## Directions:
Repeat every entry in full. Match each line exactly.

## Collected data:
-------------------------

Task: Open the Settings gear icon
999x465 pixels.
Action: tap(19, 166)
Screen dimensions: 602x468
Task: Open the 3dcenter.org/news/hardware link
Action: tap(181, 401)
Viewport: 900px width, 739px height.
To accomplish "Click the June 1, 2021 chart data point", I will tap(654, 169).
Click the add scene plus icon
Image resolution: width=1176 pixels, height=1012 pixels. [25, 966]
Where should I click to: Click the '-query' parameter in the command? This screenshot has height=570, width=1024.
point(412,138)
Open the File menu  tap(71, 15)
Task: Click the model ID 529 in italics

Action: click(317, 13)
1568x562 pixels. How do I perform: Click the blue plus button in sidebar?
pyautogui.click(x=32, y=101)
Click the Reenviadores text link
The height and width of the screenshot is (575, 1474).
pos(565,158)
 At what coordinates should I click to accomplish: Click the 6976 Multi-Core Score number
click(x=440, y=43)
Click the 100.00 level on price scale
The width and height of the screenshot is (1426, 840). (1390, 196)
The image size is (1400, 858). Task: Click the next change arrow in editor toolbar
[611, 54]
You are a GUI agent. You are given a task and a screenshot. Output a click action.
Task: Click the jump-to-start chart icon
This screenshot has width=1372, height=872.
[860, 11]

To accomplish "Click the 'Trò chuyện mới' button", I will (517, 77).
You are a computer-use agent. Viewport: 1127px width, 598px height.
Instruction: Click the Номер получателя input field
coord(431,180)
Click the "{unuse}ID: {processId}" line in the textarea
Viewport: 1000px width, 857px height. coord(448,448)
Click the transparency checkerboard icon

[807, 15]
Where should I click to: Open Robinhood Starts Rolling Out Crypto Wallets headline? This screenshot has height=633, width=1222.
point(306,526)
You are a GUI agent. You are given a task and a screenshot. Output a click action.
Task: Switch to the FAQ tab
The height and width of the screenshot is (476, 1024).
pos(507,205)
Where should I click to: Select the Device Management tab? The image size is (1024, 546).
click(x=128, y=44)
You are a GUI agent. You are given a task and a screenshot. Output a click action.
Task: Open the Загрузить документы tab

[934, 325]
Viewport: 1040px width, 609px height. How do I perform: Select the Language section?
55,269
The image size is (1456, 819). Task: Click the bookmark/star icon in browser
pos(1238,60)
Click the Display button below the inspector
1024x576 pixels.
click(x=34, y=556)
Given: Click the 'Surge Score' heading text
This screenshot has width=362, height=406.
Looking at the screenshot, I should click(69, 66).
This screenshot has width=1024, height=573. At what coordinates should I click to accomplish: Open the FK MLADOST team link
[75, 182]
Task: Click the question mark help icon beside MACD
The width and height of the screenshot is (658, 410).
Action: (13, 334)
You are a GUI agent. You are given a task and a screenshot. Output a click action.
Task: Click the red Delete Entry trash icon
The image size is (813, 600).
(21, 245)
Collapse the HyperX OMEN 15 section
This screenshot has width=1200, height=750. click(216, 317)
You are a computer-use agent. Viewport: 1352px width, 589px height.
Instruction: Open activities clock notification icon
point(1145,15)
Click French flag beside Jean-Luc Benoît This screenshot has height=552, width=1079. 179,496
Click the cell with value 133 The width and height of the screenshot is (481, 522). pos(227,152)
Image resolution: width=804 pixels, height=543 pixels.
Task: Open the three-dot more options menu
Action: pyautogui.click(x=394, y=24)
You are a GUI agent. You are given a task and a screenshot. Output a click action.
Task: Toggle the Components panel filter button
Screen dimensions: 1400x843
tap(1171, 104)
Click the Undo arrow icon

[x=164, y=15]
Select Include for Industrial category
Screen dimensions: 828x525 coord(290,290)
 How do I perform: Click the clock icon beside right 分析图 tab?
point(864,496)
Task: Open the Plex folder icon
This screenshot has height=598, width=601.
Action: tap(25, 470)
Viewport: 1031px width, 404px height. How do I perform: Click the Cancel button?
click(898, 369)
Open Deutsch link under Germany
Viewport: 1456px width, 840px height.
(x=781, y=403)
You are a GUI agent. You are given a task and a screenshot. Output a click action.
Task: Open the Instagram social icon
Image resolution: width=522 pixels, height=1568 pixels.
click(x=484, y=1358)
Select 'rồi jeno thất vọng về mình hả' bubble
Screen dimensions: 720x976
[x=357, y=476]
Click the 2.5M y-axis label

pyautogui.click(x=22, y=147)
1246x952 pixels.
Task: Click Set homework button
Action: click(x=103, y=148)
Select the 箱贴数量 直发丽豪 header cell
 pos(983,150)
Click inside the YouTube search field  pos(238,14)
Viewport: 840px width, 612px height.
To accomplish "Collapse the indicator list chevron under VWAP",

-------------------------

## Exercise solution:
Task: Open the Settings gear icon
999x465 pixels.
Action: tap(19, 166)
Screen dimensions: 602x468
Task: Open the 3dcenter.org/news/hardware link
Action: tap(181, 401)
Viewport: 900px width, 739px height.
To accomplish "Click the June 1, 2021 chart data point", I will tap(654, 169).
Click the add scene plus icon
Image resolution: width=1176 pixels, height=1012 pixels. [25, 966]
Where should I click to: Click the '-query' parameter in the command? This screenshot has height=570, width=1024.
point(412,138)
Open the File menu  tap(71, 15)
Task: Click the model ID 529 in italics

Action: click(317, 13)
1568x562 pixels. How do I perform: Click the blue plus button in sidebar?
pyautogui.click(x=32, y=101)
Click the Reenviadores text link
The height and width of the screenshot is (575, 1474).
pos(565,158)
 At what coordinates should I click to accomplish: Click the 6976 Multi-Core Score number
click(x=440, y=43)
Click the 100.00 level on price scale
The width and height of the screenshot is (1426, 840). (1390, 196)
The image size is (1400, 858). Task: Click the next change arrow in editor toolbar
[611, 54]
You are a GUI agent. You are given a task and a screenshot. Output a click action.
Task: Click the jump-to-start chart icon
This screenshot has width=1372, height=872.
[860, 11]

To accomplish "Click the 'Trò chuyện mới' button", I will (517, 77).
You are a computer-use agent. Viewport: 1127px width, 598px height.
Instruction: Click the Номер получателя input field
coord(431,180)
Click the "{unuse}ID: {processId}" line in the textarea
Viewport: 1000px width, 857px height. coord(448,448)
Click the transparency checkerboard icon

[807, 15]
Where should I click to: Open Robinhood Starts Rolling Out Crypto Wallets headline? This screenshot has height=633, width=1222.
point(306,526)
You are a GUI agent. You are given a task and a screenshot. Output a click action.
Task: Switch to the FAQ tab
The height and width of the screenshot is (476, 1024).
pos(507,205)
Where should I click to: Select the Device Management tab? The image size is (1024, 546).
click(x=128, y=44)
You are a GUI agent. You are given a task and a screenshot. Output a click action.
Task: Open the Загрузить документы tab

[934, 325]
Viewport: 1040px width, 609px height. How do I perform: Select the Language section?
55,269
The image size is (1456, 819). Task: Click the bookmark/star icon in browser
pos(1238,60)
Click the Display button below the inspector
1024x576 pixels.
click(x=34, y=556)
Given: Click the 'Surge Score' heading text
This screenshot has width=362, height=406.
Looking at the screenshot, I should click(69, 66).
This screenshot has width=1024, height=573. At what coordinates should I click to accomplish: Open the FK MLADOST team link
[75, 182]
Task: Click the question mark help icon beside MACD
The width and height of the screenshot is (658, 410).
Action: (13, 334)
You are a GUI agent. You are given a task and a screenshot. Output a click action.
Task: Click the red Delete Entry trash icon
The image size is (813, 600).
(21, 245)
Collapse the HyperX OMEN 15 section
This screenshot has width=1200, height=750. click(216, 317)
You are a computer-use agent. Viewport: 1352px width, 589px height.
Instruction: Open activities clock notification icon
point(1145,15)
Click French flag beside Jean-Luc Benoît This screenshot has height=552, width=1079. 179,496
Click the cell with value 133 The width and height of the screenshot is (481, 522). pos(227,152)
Image resolution: width=804 pixels, height=543 pixels.
Task: Open the three-dot more options menu
Action: pyautogui.click(x=394, y=24)
You are a GUI agent. You are given a task and a screenshot. Output a click action.
Task: Toggle the Components panel filter button
Screen dimensions: 1400x843
tap(1171, 104)
Click the Undo arrow icon

[x=164, y=15]
Select Include for Industrial category
Screen dimensions: 828x525 coord(290,290)
 How do I perform: Click the clock icon beside right 分析图 tab?
point(864,496)
Task: Open the Plex folder icon
This screenshot has height=598, width=601.
Action: tap(25, 470)
Viewport: 1031px width, 404px height. How do I perform: Click the Cancel button?
click(898, 369)
Open Deutsch link under Germany
Viewport: 1456px width, 840px height.
(x=781, y=403)
You are a GUI agent. You are given a task and a screenshot. Output a click action.
Task: Open the Instagram social icon
Image resolution: width=522 pixels, height=1568 pixels.
click(x=484, y=1358)
Select 'rồi jeno thất vọng về mình hả' bubble
Screen dimensions: 720x976
[x=357, y=476]
Click the 2.5M y-axis label

pyautogui.click(x=22, y=147)
1246x952 pixels.
Task: Click Set homework button
Action: click(x=103, y=148)
Select the 箱贴数量 直发丽豪 header cell
 pos(983,150)
Click inside the YouTube search field  pos(238,14)
Viewport: 840px width, 612px height.
To accomplish "Collapse the indicator list chevron under VWAP",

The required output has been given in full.